Markov Decision Process (MDP) Notes

MDP - Markov Decision Process is used to model environment in reinforcement learning. It is a mathematical framework for modeling decision-making problems where an agent interacts with an environment to achieve a goal.
An MDP consists of the following components -
- states - some states are terminal states where episode ends,
- actions - each action is specified by a particular index in the q-value array, for that state. action always leads to a state transition.
- transition probabilities, - which specify the probability of transitioning from one state to another given a particular action.
- rewards - which specify the immediate reward received by the agent after taking a particular action in a particular state.

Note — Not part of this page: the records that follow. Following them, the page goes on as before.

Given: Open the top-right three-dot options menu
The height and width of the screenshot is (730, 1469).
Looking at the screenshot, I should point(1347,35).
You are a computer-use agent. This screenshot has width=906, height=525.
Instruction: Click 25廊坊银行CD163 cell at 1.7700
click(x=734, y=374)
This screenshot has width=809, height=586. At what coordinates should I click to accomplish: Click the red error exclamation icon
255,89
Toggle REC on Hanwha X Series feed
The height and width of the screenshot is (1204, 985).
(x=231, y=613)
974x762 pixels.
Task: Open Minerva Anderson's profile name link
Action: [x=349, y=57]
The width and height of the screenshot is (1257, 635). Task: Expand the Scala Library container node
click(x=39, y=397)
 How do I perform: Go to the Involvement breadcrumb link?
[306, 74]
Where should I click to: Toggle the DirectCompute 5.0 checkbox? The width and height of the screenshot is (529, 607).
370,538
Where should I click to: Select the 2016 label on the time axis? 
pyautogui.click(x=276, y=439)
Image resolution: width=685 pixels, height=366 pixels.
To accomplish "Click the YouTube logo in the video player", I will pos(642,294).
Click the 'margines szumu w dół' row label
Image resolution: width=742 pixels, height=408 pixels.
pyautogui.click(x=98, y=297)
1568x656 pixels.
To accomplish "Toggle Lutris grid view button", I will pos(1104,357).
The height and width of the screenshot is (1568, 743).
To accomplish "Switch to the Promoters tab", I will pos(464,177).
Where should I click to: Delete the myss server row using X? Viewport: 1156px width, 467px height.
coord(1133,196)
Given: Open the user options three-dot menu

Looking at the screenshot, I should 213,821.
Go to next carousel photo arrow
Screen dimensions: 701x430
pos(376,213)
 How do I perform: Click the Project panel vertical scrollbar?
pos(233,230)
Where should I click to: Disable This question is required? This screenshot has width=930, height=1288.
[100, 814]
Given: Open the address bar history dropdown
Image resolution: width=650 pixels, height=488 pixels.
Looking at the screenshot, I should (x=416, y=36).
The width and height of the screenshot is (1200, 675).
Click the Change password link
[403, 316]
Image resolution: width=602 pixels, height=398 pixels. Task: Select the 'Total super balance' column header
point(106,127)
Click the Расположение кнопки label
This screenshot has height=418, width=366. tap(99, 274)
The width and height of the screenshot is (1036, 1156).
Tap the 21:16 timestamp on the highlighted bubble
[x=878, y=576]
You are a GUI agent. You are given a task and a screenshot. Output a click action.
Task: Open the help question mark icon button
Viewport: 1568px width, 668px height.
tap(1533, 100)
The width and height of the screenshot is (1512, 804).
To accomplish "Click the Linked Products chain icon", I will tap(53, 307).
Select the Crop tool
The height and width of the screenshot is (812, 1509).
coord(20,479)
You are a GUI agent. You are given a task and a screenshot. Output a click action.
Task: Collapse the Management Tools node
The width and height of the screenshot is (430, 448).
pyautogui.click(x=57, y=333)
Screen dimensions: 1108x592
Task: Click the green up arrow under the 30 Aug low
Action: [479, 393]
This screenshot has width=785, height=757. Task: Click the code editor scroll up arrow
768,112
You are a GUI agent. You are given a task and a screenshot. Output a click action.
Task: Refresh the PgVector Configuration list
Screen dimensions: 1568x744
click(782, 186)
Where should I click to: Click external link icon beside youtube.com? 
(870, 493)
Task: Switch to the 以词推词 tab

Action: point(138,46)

At heart of MDP is the markov property, which states that the future state of the environment depends only on the current state and action taken by the agent, and not on the past states or actions. This property allows us to model the environment as a Markov process, which simplifies the analysis and solution of reinforcement learning problems.
Markov property vs Bellman equation (How both are consistent)

It can feel like a contradiction:
- Markov property says: future depends on present.
- Bellman equation writes value of present state using next-state values.
There is no contradiction because these two statements are about different things.
Forward-time causality (environment dynamics):
- Environment transitions are causal in time:
  - (S_t, A_t \rightarrow S_{t+1})
- Markov assumption:
  - (P(S_{t+1} \mid S_t, A_t, S_{t-1}, \dots) = P(S_{t+1} \mid S_t, A_t))
- So the future state distribution depends only on current state-action, not full history.
Bellman equation (value recursion, not physical causality):
- For a policy (\pi):
  - (V^\pi(s) = \sum_a \pi(a \mid s)\sum_{s’} P(s’ \mid s,a)\big[R(s,a,s’) + \gamma V^\pi(s’)\big])
- This is a recursive definition for expected return.
- It does not mean future state causes current state.
- It means: to evaluate how good state (s) is, we account for immediate reward and expected value of next states.
Key reconciliation:
- Causality in the MDP is still forward in time.
- Bellman relation is backward-looking only in computation/indexing.
- So: forward causal process + recursive value equation can coexist without conflict.